Lo primero que me llama la atención es la portada del disco y comenzamos ahí mal, porque acostumbrado al buen trabajo en ese aspecto del que suelen hacer galas me da la sensación de un frío que quizás no relaciono con ellos y mira tú, que lo mismo eso puede terminar siendo buena señal.
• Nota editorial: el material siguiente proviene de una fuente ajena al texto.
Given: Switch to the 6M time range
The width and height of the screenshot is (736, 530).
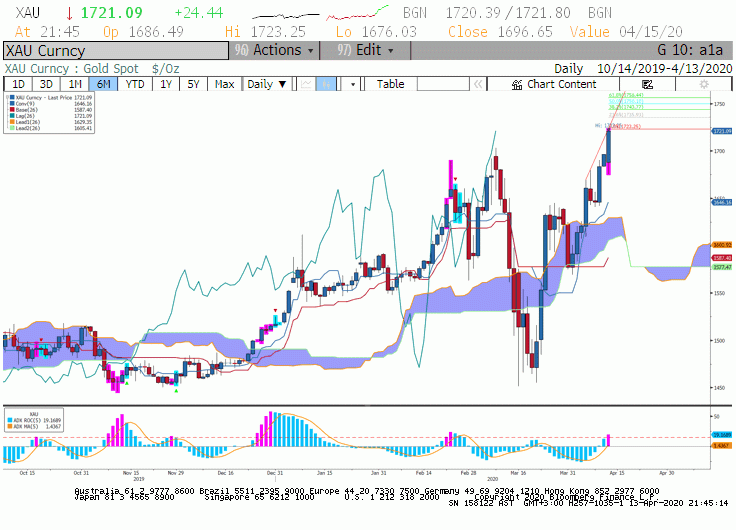Looking at the screenshot, I should click(x=103, y=84).
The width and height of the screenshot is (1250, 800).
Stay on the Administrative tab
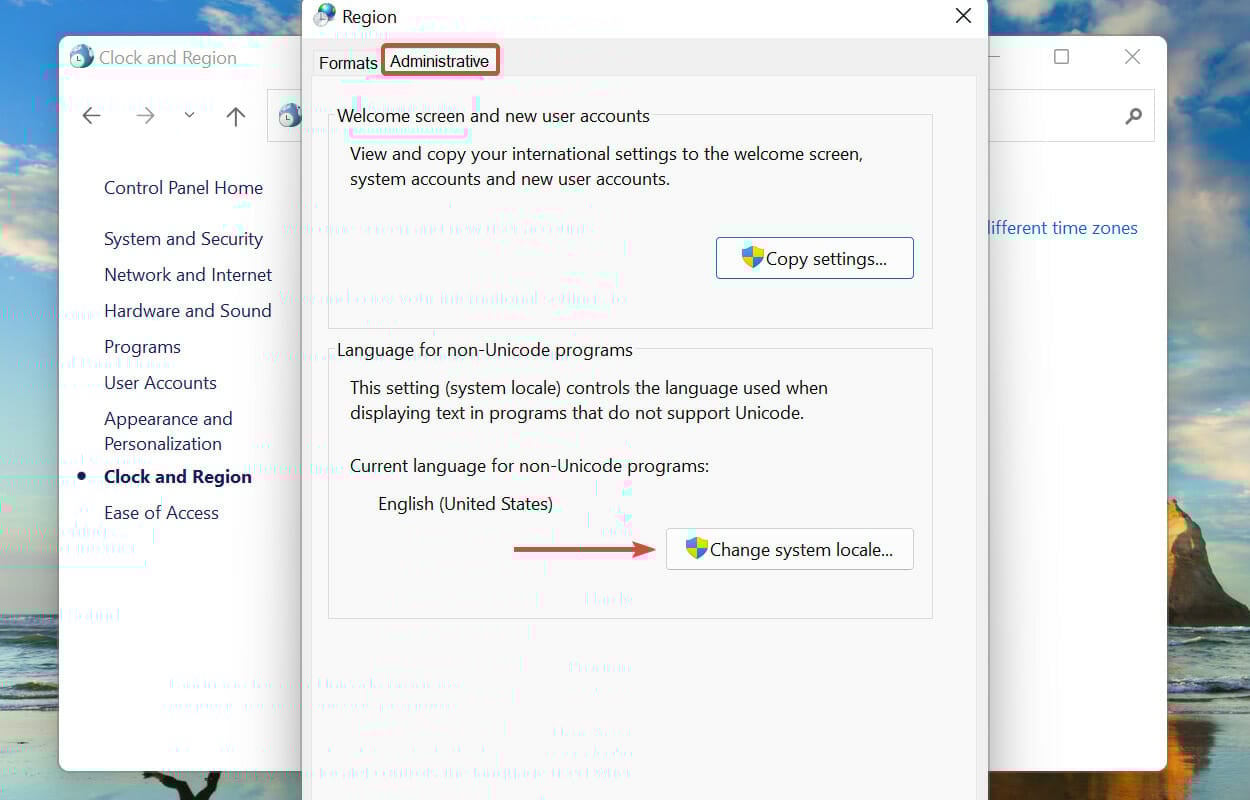click(x=440, y=60)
Lo cierto es que la primera impresión que me llevo tras una escucha inicial de «The God Machine» es que Blind Guardian se han dejado de malabares y artificios para centrarse en endurecer su sonido y presentar una propuesta muy contundente como según mis cánones debe de ser y tal vez, en contra de ese power metal excesivamente adornado y sinfónico que ellos ayudaron a crear.
«Deliver us from evil» es la prueba de fuego de que esta vez Blind Guardian van directos a recuperar una potencia y una velocidad propia de sus primeros trabajos y a poner en primera línea todos aquellos detalles que popularizaron el power metal como es ese doble bombo o la forma de acentuar los coros. ¿Necesitáis más pruebas?. «Blood of elves» es endiabladamente rápida y mira de frente a sus primeros discos, adornada con un riff demoledor. ¿Más?. «Violent shadows» es otra canción para castigar tus cervicales y que si llevan al directo puede provocar una explosión entre el público con esa parte intermedia de la estrofa donde bajan concienzudamente la potencia para de nuevo pisar a fondo. ¿Otra?. Venga. «Damnation» con ese comienzo que me recuerda a «Sleeping in the fire» de W.A.S.P. y una parte central que roza con la yema de los dedos los tiempos de «Imaginations from the other Side» algo que también se hace palpable en «Architects of doom».
Tranquilos, aunque Blind Guardian hayan decidido apuntarse a los duros del barrio, también siguen recordando como afrontar esas canciones de corte más relajado e intenso como «Life Beyond spheres» que seguramente sea de lo que más puede recordar a los últimos tiempos del grupo aunque sin orquestaciones ni artificios impostados o «Destiny», un medio tiempo repleto de juegos vocales que encaja perfectamente entre la dureza natural que emana de este disco y cuya presencia se afina para terminar el disco. Tal vez porque mis expectativas no eran excesivas, de primeras «The God machine» me ha convencido de todas y todas y ha sido capaz de engancharme a un grupo del que me había alejado con la intención de posiblemente, no regresar más. No sé que me deparará próximas escuchas del disco, cuando se haya diluido el factor sorpresa – por ejemplo, el de Helloween, que mis expectativas eran muy altas, al principio me dejó con dudas y sin embargo, posteriores escuchas sin esa ansiedad, me han llevado a convencerme de que es un grandísimo disco – como se irá asentando en mi memoria y presente. De momento, mi pulgar apunta bien estirado hacia arriba.